TARBORO, N.C. (WNCN) – The struggle and life as a gay man in Raleigh is now out for the world to see in the form of a book that tells the story of 12 elder members of the LGBTQ+ community.
Ronnie Ellis, 81, shares his own recollections in Not Another Second, and they’re a haunting reminder. He expressed those thoughts in a video promoting the publication.
“At least 25 years ago when I realized I was gay and could come out, I still had that stigma it was wrong. I had a friend who committed suicide because he was gay, and back when we were growing up you had to marry or your were gay,” Ellis said.
Gays and lesbians can now marry their same-sex partner and serve openly in the military. But, as Ellis finds himself at book signings that celebrates the past and how far the world has come, he knows it is still a struggle for many.

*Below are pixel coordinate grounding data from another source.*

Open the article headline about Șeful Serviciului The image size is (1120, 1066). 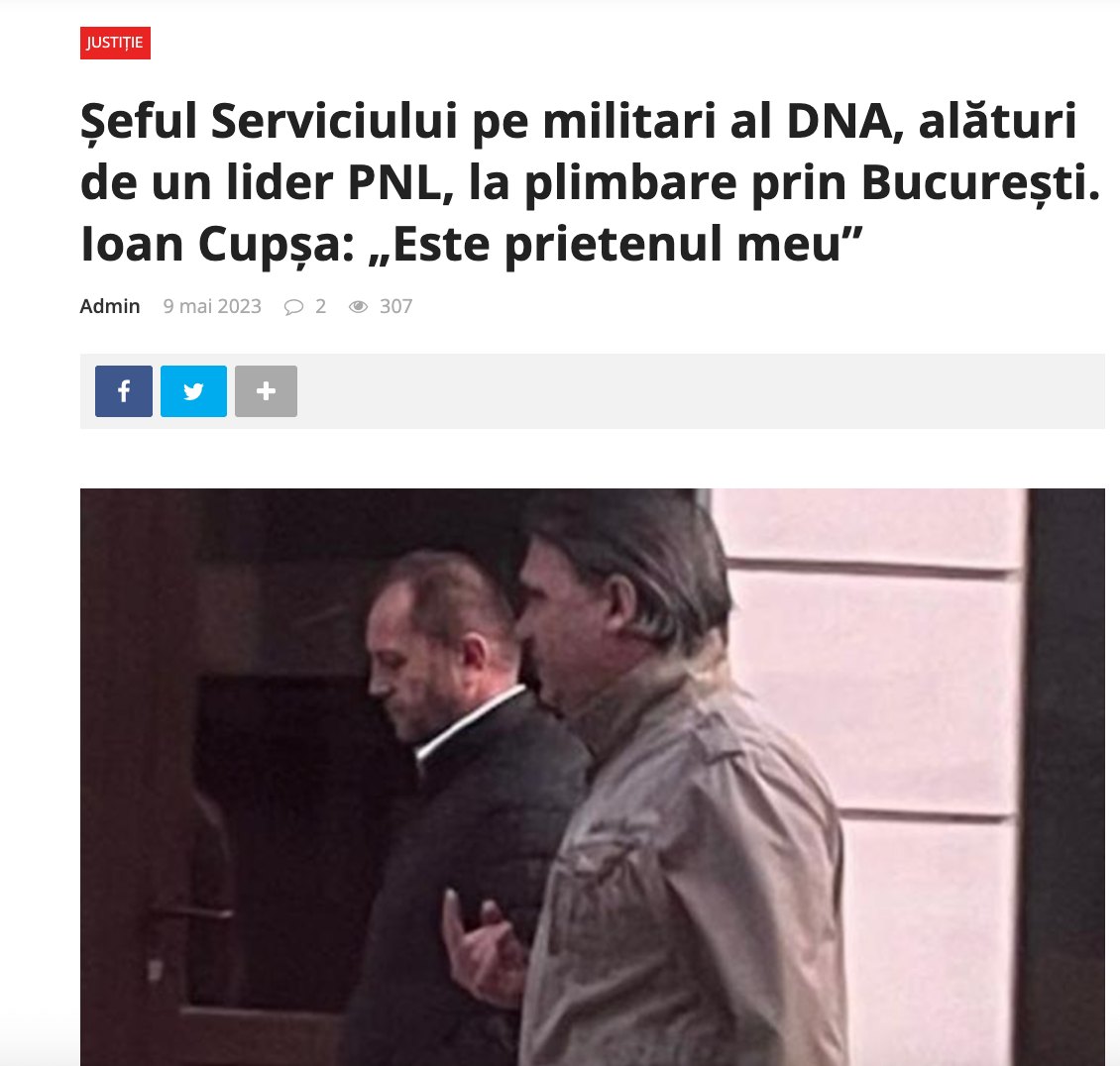[590, 182]
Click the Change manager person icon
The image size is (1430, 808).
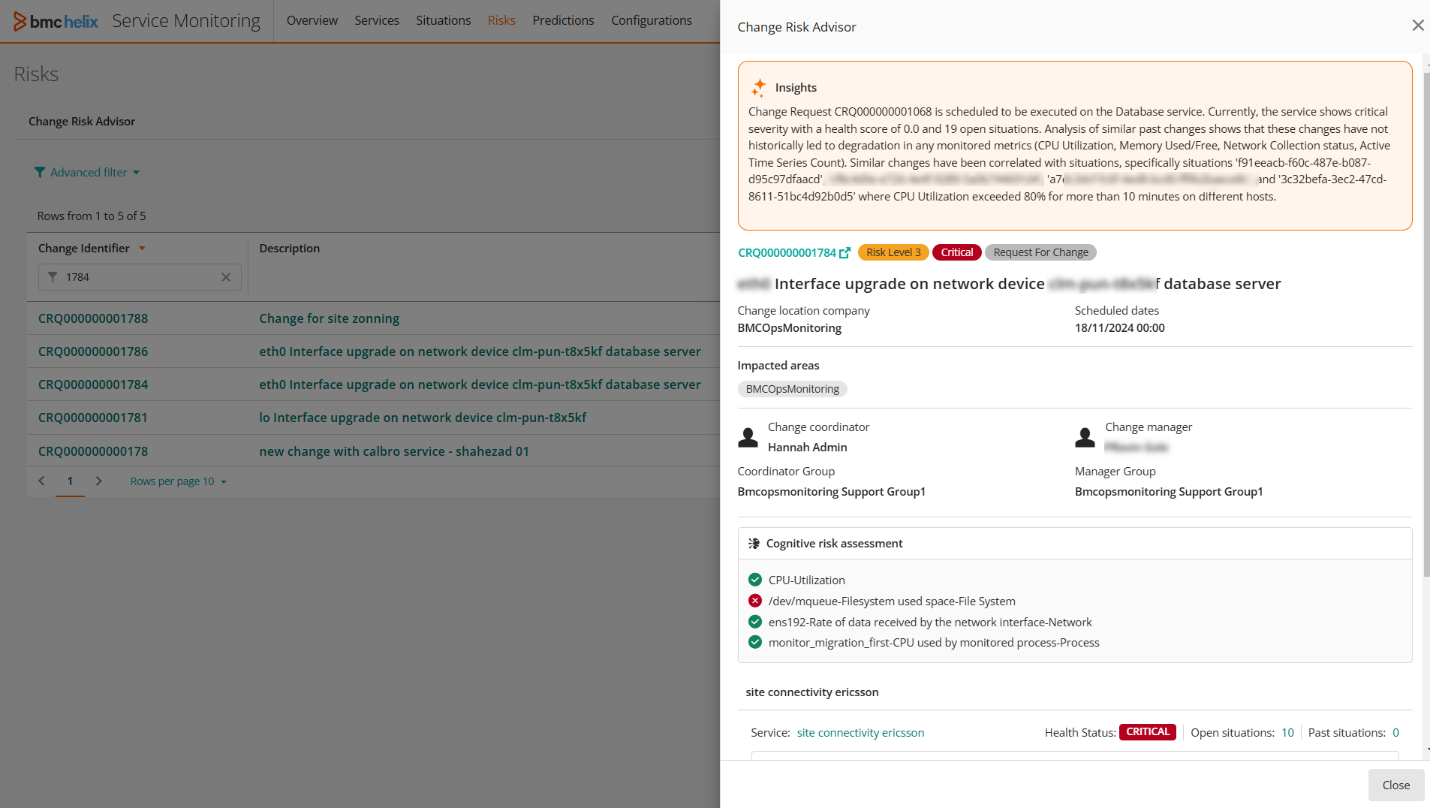click(1084, 437)
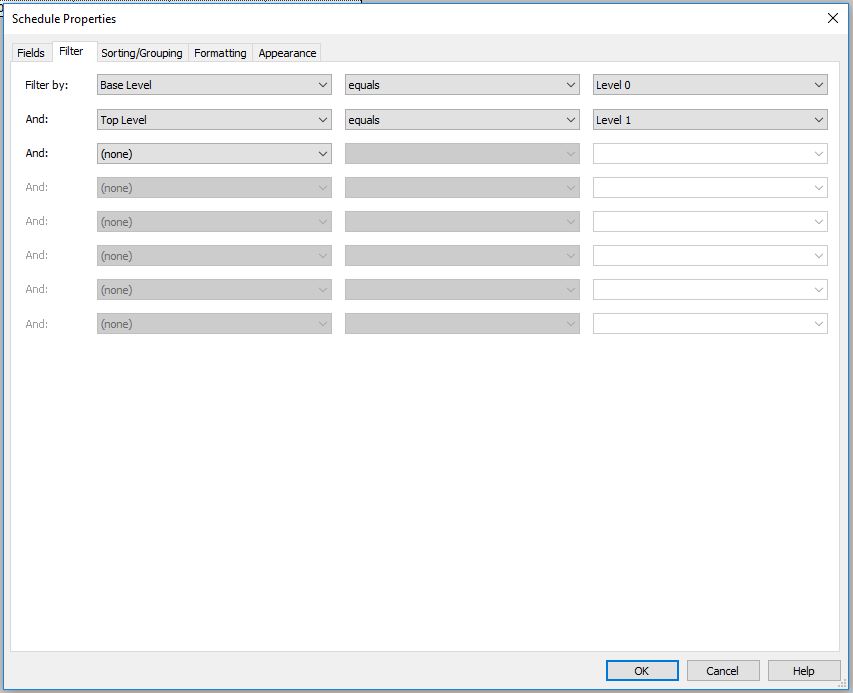Click the active Filter tab

click(x=73, y=52)
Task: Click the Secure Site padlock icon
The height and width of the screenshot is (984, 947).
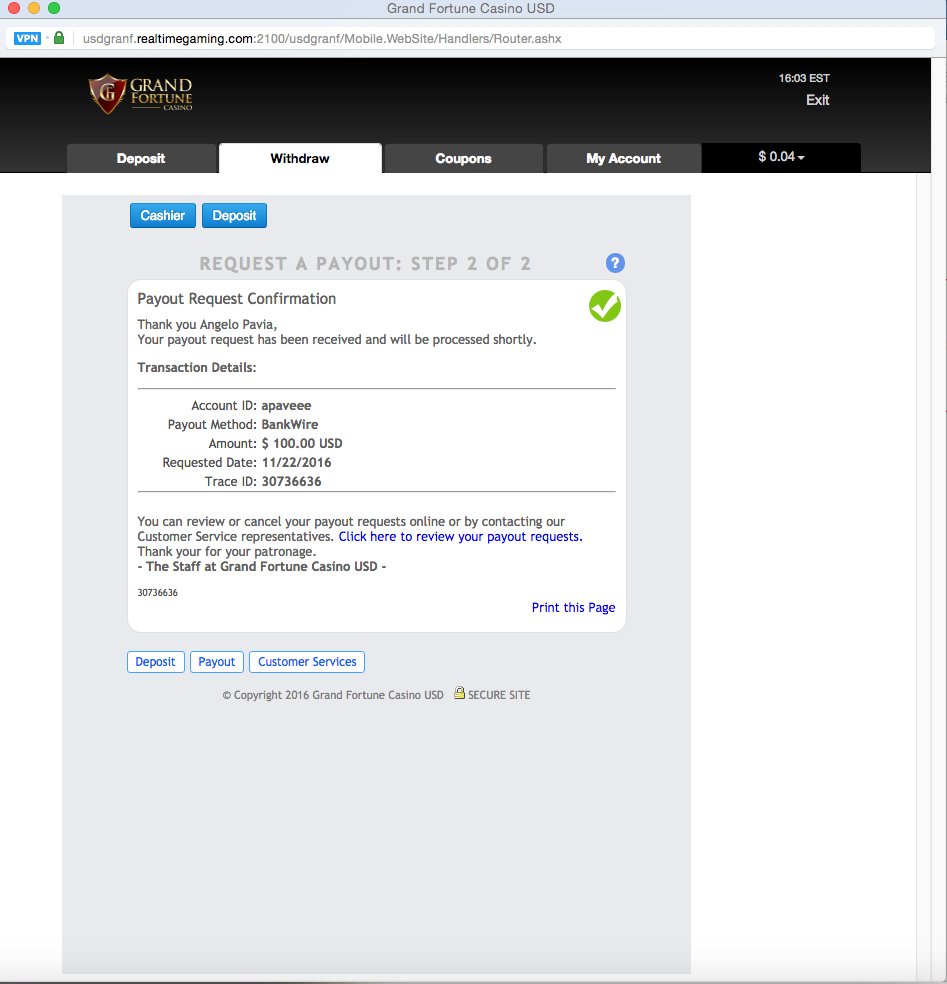Action: tap(459, 693)
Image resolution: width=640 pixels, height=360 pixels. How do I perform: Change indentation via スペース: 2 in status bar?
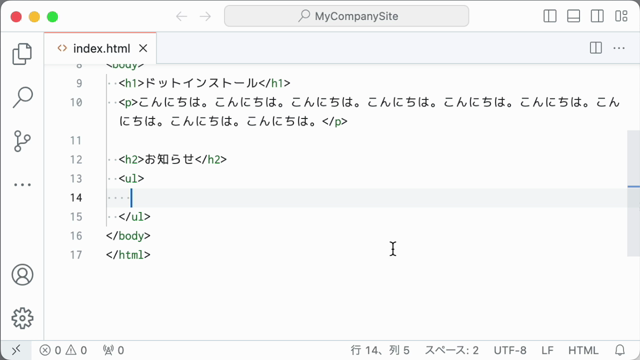point(451,350)
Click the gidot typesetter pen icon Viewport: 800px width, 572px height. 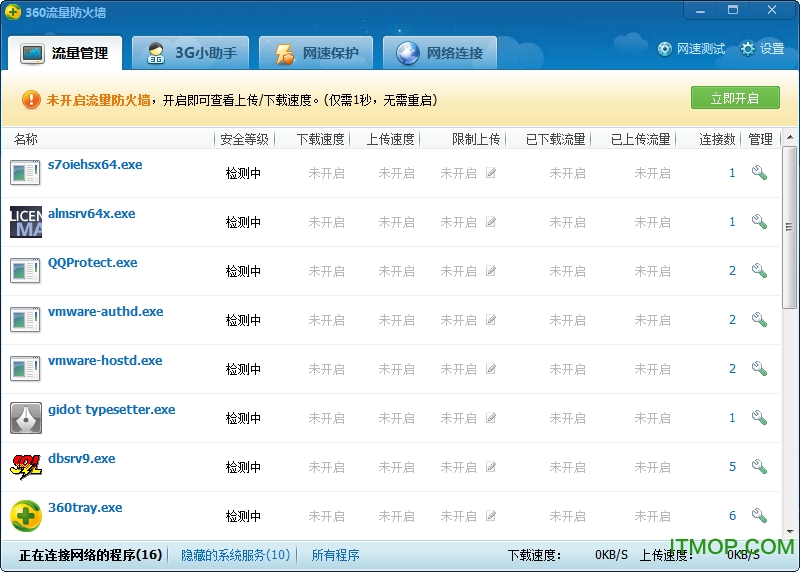[26, 418]
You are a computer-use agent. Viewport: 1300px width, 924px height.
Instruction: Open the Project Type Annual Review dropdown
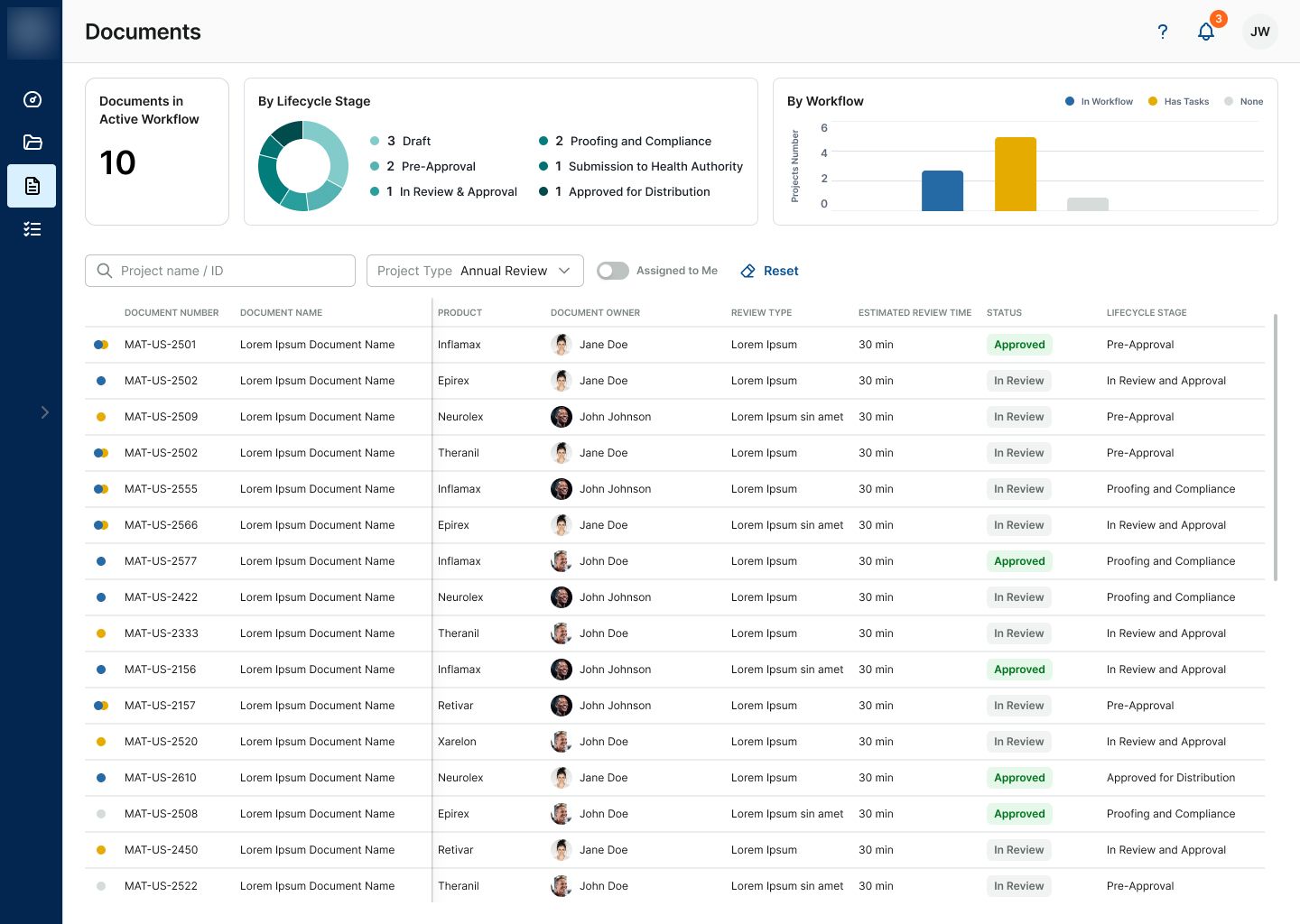[475, 271]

Ellis offered advice from his home in Tarboro at The Fountains at the Albemarle.
“Just be themselves and accept what they are, and I’m sure it’s hard,” he said
As for those who could turn away, he said there are plenty who won’t.
“If they’re going to drop you as a friend because you’re gay, that’s fine. They’re going to be two or three gays that come in and take their place,” Ellis said.
Ellis also found love for 44 years until his partner Earl passed away. He described the way they met.
“Earl came into the house and I looked at him and he had on a white dress shirt, it’s summertime, and brown khaki pants. And at that time, when I looked at him I thought you are a knockout and I told God if you’ll let me have him I’ll never want anybody else,” Ellis said.
The couple played a key role in preserving Historic Oakwood, including the purchase of a Victorian steamboat gothic cottage in 1972.
Now so many years later he asks that it just be easier for everyone.
“Hopefully these young people will have a much easier road to hope,” he said.
Not Another Second is a project of SAGE and Watermark Retirement Communities.